Although I love vinyl LPs, I must concede that one of the finest innovations in modern entertainment is Apple Music. They have over 50 million tracks, meaning I can listen to something different every day until I’m 137,048 years old!
Despite that, sometimes I just crave undemanding, feel-good tunes from my youth. Likewise with comedy - the same yearnings for the retro-familiar surface periodically, and if it’s a bit of 1970s humour you fancy, How The Other Half Loves (Salisbury Playhouse, until 4th March) fits the bill.
For those unfamiliar with the play, it’s farce, of course, it is, it’s Alan Ayckbourn. The plot revolves around Bob and Teresa Phillips and Bob’s well-to-do manager, Frank Foster, and his wife Fiona. Surprise, surprise – Bob and Fiona are having an affair, and in an attempt to hide their horizontal assignations, they claim to have been spending time consoling another couple from Frank’s team, the bum-licking William Featherstone and his mousey wife Mary, who Bob and Fiona lyingly assert are themselves “playing away from home.”
Both couples invite the Featherstones to dinner, and the play follows these two dinner parties side-by-side on stage, an imaginative idea from Ayckbourn that is this play’s U.S.P.
The script is fast and witty, but while it’s trendy to say it’s still socially relevant, I’m afraid I don’t buy that.
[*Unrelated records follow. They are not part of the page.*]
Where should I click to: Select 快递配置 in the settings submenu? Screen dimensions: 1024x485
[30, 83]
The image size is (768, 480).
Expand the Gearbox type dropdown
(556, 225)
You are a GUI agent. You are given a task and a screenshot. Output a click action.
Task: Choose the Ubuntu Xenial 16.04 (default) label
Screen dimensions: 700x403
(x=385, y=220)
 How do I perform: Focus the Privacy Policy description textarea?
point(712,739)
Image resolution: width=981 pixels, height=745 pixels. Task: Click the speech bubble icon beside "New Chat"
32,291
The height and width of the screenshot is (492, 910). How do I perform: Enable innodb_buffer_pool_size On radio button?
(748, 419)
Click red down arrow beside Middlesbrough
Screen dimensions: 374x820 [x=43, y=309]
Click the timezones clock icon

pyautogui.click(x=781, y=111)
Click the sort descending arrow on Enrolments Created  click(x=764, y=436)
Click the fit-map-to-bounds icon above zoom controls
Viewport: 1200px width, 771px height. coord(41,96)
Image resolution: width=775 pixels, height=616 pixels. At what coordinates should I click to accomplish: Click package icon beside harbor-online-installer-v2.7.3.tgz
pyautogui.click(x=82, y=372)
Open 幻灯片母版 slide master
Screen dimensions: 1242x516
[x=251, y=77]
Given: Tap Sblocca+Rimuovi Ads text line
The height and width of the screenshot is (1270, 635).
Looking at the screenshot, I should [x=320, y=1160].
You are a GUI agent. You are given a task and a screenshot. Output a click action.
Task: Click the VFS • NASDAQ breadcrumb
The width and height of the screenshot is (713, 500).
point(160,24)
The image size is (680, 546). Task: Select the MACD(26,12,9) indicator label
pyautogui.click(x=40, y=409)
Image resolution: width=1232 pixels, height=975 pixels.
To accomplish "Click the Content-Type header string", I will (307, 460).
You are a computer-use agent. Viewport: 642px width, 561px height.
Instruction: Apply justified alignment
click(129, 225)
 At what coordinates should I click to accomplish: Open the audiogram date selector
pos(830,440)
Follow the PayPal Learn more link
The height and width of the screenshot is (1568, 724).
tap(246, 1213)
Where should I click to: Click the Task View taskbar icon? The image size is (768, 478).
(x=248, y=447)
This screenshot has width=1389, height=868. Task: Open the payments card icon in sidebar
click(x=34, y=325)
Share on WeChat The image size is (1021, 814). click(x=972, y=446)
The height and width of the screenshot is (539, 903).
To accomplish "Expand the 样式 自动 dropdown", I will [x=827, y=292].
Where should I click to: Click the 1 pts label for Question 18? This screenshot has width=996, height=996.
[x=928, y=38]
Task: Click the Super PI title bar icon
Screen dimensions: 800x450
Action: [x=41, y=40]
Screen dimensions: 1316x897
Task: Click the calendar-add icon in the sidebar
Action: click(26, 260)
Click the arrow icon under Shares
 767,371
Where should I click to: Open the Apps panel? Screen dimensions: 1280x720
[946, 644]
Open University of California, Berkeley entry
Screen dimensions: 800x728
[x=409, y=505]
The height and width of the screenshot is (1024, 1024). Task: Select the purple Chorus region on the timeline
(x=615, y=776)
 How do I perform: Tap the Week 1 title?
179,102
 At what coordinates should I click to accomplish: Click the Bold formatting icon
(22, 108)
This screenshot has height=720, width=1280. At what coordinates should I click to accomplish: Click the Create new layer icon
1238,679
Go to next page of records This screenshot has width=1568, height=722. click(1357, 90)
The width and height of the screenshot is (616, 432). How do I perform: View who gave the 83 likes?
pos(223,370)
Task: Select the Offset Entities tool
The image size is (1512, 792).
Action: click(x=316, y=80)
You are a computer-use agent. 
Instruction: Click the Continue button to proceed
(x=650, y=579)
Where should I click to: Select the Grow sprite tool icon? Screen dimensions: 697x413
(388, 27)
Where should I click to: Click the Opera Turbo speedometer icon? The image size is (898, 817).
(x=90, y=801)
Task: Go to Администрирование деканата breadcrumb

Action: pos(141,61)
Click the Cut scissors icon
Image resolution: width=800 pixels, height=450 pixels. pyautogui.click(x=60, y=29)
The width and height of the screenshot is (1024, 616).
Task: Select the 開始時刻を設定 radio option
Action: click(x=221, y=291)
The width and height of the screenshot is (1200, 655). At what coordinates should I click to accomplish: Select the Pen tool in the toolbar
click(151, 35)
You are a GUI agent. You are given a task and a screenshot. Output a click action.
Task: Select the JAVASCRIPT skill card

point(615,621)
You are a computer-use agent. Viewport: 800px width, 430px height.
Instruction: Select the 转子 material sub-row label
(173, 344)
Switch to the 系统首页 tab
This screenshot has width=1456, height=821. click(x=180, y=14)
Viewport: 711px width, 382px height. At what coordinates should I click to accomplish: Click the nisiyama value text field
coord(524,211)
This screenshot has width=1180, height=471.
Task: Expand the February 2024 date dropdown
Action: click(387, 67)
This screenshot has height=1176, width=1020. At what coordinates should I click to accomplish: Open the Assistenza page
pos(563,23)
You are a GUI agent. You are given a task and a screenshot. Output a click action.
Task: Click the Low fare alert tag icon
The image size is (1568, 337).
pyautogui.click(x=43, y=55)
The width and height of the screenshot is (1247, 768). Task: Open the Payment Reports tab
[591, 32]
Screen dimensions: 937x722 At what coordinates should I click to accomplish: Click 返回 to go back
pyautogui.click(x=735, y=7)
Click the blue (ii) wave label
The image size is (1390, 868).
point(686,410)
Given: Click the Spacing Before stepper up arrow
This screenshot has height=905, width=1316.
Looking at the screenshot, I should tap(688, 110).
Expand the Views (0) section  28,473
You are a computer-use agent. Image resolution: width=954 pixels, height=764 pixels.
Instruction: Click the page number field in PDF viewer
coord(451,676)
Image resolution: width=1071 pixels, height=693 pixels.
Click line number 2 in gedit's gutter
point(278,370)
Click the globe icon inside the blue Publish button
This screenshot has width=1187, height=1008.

Its caricatures of character, snobbery and marriage are pure 1970s, and that’s as far as it goes – a decent timepiece, but entirely of its time.
Being farce, the acting isn’t the point, and only Haydn Oakley as the revolting, misogynistic Bob offers a performance that makes you care about his character: basically, he’s an obnoxious arse whom you detest throughout.
But the plot’s the thing and, being farce, you know what’s going to happen. Think of it as the theatrical equivalent of a 12 bar blues: after you’ve heard a few, you can hum along to ‘em all because you know how they work. Nevertheless, a blues played by Clapton remains something to savour and, in the same way, Ayckbourn is still the Hoochie Coochie Man of farcical silliness.
So, no surprises on offer, but there’s nothing not to like, either. It is what it is, and it’s good at what it is. You should go along and see it if you fancy a straightforward, unchallenging chuckle. Because, amazingly, it’s not one of Apple Music’s 50 million.